Asked whether it bothered him not to own the company outright, he says: “It’s no accident that all of us--the Castle Rocks, New Lines and Miramaxes--have ended up being absorbed by big corporations. . . . The little guy can’t survive. It’s a business of behemoths.”

Field, who has two years to go on his employment contract with PolyGram, says he feels comfortable being associated with an enterprise that aspires to be a global player with its own distribution network in place by early 1997.

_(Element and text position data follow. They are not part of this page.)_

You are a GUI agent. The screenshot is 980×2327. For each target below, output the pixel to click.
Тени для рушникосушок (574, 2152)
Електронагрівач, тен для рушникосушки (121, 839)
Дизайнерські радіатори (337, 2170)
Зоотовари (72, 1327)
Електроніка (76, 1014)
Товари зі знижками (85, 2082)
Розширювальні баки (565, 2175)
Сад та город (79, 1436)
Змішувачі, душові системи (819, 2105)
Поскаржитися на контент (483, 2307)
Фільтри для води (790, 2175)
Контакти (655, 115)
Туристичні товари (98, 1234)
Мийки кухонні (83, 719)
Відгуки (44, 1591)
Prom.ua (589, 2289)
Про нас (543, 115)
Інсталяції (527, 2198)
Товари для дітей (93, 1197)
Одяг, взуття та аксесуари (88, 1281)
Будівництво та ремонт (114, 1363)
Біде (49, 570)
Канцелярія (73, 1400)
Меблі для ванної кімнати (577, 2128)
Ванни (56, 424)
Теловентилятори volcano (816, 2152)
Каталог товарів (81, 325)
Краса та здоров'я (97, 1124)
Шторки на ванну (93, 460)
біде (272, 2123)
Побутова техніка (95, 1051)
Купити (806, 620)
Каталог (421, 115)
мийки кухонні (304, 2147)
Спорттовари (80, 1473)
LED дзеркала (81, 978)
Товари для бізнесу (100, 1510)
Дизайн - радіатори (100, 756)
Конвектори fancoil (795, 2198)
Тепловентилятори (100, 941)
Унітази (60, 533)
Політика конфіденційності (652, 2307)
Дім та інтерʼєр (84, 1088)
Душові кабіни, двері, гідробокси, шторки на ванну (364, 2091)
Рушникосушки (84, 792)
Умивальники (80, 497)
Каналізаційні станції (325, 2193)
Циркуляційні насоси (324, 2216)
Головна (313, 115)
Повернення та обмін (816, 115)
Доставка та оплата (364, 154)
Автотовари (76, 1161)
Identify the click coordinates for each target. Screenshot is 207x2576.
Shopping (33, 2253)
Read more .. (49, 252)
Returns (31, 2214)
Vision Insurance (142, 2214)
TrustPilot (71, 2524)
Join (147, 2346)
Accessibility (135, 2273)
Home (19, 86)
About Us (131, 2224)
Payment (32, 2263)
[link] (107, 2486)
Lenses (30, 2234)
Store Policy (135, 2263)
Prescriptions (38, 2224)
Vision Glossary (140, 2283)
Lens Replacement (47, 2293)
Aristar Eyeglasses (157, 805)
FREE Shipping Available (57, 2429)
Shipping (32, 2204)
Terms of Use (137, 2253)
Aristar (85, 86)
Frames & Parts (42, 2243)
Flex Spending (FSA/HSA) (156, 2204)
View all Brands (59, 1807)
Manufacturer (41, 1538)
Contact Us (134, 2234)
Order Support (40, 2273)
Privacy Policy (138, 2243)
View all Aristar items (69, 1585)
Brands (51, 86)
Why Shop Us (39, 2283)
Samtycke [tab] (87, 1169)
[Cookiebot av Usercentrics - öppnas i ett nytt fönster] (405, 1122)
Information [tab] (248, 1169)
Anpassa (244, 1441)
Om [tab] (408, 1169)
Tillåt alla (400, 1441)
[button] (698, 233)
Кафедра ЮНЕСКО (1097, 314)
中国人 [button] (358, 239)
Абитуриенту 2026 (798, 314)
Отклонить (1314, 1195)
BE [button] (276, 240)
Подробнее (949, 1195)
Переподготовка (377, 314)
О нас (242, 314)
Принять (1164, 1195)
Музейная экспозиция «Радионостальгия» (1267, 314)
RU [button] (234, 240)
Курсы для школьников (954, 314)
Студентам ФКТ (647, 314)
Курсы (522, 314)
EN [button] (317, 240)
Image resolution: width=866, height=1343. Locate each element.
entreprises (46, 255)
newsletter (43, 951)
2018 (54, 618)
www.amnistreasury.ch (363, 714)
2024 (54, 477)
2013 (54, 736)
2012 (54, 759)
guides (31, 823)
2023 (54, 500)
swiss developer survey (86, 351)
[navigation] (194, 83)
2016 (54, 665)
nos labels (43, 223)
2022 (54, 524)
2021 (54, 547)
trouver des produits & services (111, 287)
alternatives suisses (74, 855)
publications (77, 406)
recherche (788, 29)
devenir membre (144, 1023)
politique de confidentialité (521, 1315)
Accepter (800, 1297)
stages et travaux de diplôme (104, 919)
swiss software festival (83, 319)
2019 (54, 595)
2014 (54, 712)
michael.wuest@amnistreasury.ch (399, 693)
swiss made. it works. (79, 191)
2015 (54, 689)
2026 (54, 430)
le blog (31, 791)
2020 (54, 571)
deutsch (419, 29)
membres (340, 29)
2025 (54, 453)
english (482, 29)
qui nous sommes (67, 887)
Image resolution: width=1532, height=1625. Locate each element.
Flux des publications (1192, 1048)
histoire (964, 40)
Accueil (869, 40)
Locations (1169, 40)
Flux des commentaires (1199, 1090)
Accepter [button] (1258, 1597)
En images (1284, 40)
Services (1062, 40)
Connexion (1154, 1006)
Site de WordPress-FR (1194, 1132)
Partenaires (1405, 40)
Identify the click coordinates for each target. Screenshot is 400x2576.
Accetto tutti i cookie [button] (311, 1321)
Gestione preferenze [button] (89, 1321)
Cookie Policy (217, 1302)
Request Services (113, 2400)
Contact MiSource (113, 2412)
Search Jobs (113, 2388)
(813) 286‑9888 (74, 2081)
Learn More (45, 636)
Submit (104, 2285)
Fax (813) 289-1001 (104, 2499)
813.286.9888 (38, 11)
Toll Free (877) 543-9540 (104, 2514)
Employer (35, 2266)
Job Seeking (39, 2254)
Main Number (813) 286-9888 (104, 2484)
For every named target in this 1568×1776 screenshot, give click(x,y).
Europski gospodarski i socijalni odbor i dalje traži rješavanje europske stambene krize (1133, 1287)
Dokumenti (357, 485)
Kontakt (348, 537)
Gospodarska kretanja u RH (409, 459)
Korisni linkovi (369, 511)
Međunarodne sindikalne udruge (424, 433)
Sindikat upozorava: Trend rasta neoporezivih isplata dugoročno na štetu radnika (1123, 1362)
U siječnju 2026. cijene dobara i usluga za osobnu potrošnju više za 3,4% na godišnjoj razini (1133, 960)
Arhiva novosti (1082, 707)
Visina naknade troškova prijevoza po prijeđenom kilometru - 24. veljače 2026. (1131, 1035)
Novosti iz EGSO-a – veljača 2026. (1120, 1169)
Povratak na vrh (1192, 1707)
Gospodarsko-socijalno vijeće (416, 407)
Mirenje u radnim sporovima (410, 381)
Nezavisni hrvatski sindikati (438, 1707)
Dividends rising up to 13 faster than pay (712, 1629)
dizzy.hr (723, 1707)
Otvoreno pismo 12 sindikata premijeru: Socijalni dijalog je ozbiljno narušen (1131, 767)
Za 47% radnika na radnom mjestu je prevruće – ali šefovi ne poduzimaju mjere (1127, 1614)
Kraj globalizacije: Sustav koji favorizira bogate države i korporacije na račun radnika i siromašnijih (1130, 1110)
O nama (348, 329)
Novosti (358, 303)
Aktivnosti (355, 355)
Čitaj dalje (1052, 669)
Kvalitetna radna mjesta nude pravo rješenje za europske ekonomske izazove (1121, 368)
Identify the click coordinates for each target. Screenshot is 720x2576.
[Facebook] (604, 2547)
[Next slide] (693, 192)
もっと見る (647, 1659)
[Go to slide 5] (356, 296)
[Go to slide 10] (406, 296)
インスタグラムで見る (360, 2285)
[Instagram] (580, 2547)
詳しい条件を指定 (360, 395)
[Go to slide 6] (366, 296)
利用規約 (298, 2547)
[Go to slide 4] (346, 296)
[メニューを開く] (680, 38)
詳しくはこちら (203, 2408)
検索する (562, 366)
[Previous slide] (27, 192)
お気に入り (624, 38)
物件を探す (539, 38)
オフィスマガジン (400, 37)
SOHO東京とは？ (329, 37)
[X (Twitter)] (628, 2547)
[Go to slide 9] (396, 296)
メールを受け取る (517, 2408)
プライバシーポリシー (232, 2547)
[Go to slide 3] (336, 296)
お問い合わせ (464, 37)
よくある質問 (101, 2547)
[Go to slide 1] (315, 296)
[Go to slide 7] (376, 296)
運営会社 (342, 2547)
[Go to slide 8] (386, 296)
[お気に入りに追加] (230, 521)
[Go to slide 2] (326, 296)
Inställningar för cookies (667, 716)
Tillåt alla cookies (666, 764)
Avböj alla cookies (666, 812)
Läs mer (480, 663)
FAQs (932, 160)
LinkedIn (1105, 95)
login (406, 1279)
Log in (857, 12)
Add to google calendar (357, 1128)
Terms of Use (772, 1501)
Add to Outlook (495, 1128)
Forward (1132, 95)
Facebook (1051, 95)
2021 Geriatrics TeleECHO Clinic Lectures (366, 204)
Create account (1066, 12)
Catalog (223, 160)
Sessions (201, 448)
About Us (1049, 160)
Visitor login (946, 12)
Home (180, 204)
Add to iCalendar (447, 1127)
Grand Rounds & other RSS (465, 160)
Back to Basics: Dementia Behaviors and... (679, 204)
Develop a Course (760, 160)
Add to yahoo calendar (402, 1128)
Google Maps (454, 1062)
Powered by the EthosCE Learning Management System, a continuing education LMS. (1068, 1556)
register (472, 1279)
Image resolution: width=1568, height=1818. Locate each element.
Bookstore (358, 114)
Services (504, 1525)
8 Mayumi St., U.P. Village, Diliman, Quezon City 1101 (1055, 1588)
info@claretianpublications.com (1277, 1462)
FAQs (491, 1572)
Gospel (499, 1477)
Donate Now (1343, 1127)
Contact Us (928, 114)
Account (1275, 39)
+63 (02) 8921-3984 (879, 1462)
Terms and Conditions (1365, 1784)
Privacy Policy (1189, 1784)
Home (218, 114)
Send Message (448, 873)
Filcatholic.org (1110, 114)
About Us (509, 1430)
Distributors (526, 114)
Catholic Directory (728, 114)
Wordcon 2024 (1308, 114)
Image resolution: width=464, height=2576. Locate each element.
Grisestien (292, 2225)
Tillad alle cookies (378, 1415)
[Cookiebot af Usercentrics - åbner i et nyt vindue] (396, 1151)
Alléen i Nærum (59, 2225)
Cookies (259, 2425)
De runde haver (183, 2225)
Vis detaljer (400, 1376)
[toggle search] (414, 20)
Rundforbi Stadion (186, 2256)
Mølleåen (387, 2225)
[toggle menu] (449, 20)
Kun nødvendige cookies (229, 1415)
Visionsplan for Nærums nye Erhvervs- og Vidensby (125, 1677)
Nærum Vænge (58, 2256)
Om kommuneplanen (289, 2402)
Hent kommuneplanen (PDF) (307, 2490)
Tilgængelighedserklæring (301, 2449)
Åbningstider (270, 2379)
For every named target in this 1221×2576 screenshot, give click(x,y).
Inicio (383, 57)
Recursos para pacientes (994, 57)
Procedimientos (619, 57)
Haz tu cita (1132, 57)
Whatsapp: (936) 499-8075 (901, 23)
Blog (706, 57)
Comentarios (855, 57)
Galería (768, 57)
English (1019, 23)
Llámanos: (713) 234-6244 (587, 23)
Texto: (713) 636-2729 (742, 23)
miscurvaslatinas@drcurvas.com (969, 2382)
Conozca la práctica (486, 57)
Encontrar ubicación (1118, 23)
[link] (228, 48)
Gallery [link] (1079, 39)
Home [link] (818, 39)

Field says he easily relates to the lead character in Interscope’s upcoming movie “Mr. Holland’s Opus”: a man with big dreams who ultimately realizes that what he does day to day--teaching music--is fulfilling enough.

“Five or 10 years ago, I had the big dream of being Ted Turner instead of Ted Field,” concedes the producer. “But people like Turner and Rupert Murdoch . . . don’t put together movies day to day and pick songs.”

However, the cocksure Field doesn’t deny that “when I’m 55 or 60, there’s no telling what kind of bigger situation I might try to put together.”